Figure 16: Richard Branson (right) discusses the July 11 SpaceShipTwo flight he was on at a post-flight briefing along with the rest of the crew (from left): Dave Mackay, Mike Masucci, Beth Moses, Colin Bennett and Sirisha Bandla (image credit: SpaceNews/Jeff Foust)
Figure 16: Richard Branson (right) discusses the July 11 SpaceShipTwo flight he was on at a post-flight briefing along with the rest of the crew (from left): Dave Mackay, Mike Masucci, Beth Moses, Colin Bennett and Sirisha Bandla (image credit: SpaceNews/Jeff Foust)

- In a press conference here July 11, Branson and others said the “Unity 22” test flight met or exceeded expectations, with no serious issues during their ascent to approximately 86 kilometers and glide back to a runway landing.

- “I’m never going to be able to do it justice. It’s indescribably beautiful,” Branson said, describing the view out the windows. Earlier, speaking on stage at the spaceport after the flight, he described the experience “as just magical.”

- The flight itself was the fourth time the VSS Unity spaceplane had flown above the 80-kilometer altitude that the company defines as space. This flight was similar to the previous three, including the most recent one May 22, with few issues.

- “The quick look of what we saw live, and the pilot feedback, was that all systems performed normally,” Mike Moses, president of space missions and safety at Virgin Galactic, said in an interview after the flight. “The spaceship flew its trajectory fantastically.”

- There were a few minor issues, such as dropouts of live video from within the SpaceShipTwo cabin that Moses said might be caused by antenna blockages. The 90-minute delay in the flight, to a hotter part of the day, also meant the cabin was a little warmer than expected. “We can fix that pretty quickly,” Moses said. “It looks like we’re in pretty good shape.”

- Branson, who said he went on this flight to evaluate the overall experience, said he took note of minor things in the week leading up to the flight. “I’ve written down 30 or 40 little things that would make the next experience for the next person who goes to space with us that much better,” he said. “But, having said that, 99.99% was beyond my wildest dreams.”

- The flight was the first with four people in the cabin, including Branson and Virgin Galactic employees Sirisha Bandla, Colin Bennett and Beth Moses on board. “The feedback from the crew in the back was that the cabin was excellent. They really enjoyed their views. The hardware worked well,” Mike Moses said.

- Bennett, at the press conference, said he was busy in the first part of the flight doing checkouts of the cabin when Beth Moses, the test director of the flight, reminded him to look out the window. “The view was just stunning,” he said. “I was mesmerized for a good 30 to 40 seconds.”
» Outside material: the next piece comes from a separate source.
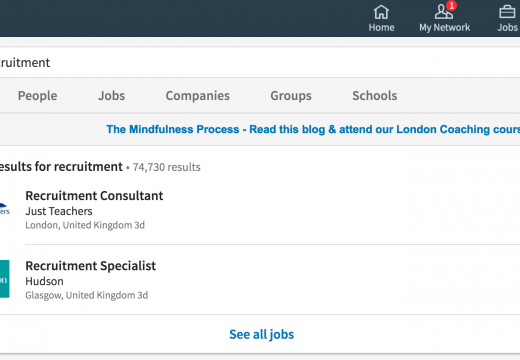520x360 pixels.
Task: Select the Groups tab
Action: pyautogui.click(x=291, y=96)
- Mike Moses and other company executives did not give a schedule for upcoming flights. He said that will depend on a more thorough review of the data from this flight. Virgin Galactic still plans to perform two more test flights, including one for the Italian Air Force, before going into a maintenance period last this fall that will extend to early 2022.

- “We’re in a stage of testing now where we’re moving from the more hardcore aerodynamic testing into more operational readiness testing,” he said. “Now it’s much more about repeating the trajectory, evaluating the results and then optimize.”
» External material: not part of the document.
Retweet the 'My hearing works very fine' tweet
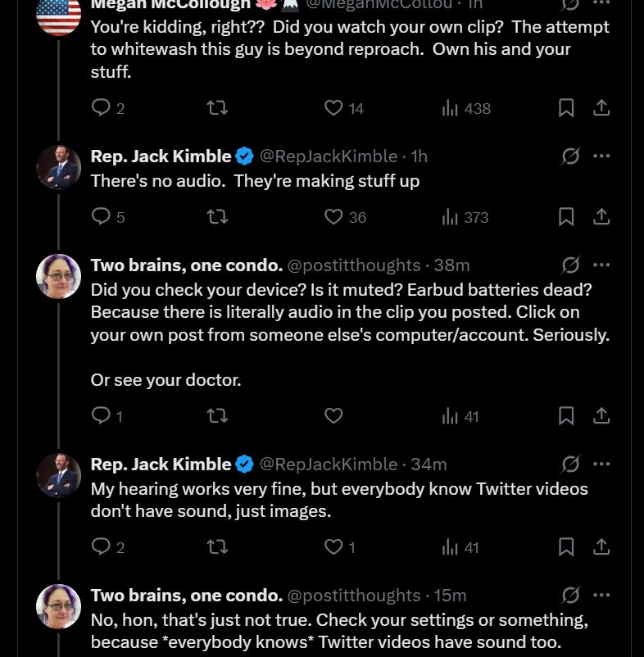 pyautogui.click(x=217, y=547)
- The company also didn’t offer much of a look at its future strategy. When Virgin Galactic announced July 1 that Branson would be on the flight, Branson said that afterward “I will announce something very exciting to give more people a chance to become astronauts.” Many people interpreted that to be the resumption of ticket sales, something company executives previously said would take place after Branson flew.

- Instead, Branson announced a partnership with Omaze, a fundraising platform, to raffle off two seats on “one of the first” commercial SpaceShipTwo flights in early 2022. Funds raised in the contest will go to Space for Humanity, an organization that itself works to provide flight opportunities on suborbital vehicles and high-altitude balloons.

- “If enough people over the world participate, it just means the charity can keep on doing tickets for people,” Branson said. “It’s a lovely sort of self-propelling way of just trying to get lots of people who couldn’t have otherwise afforded it to go to space.”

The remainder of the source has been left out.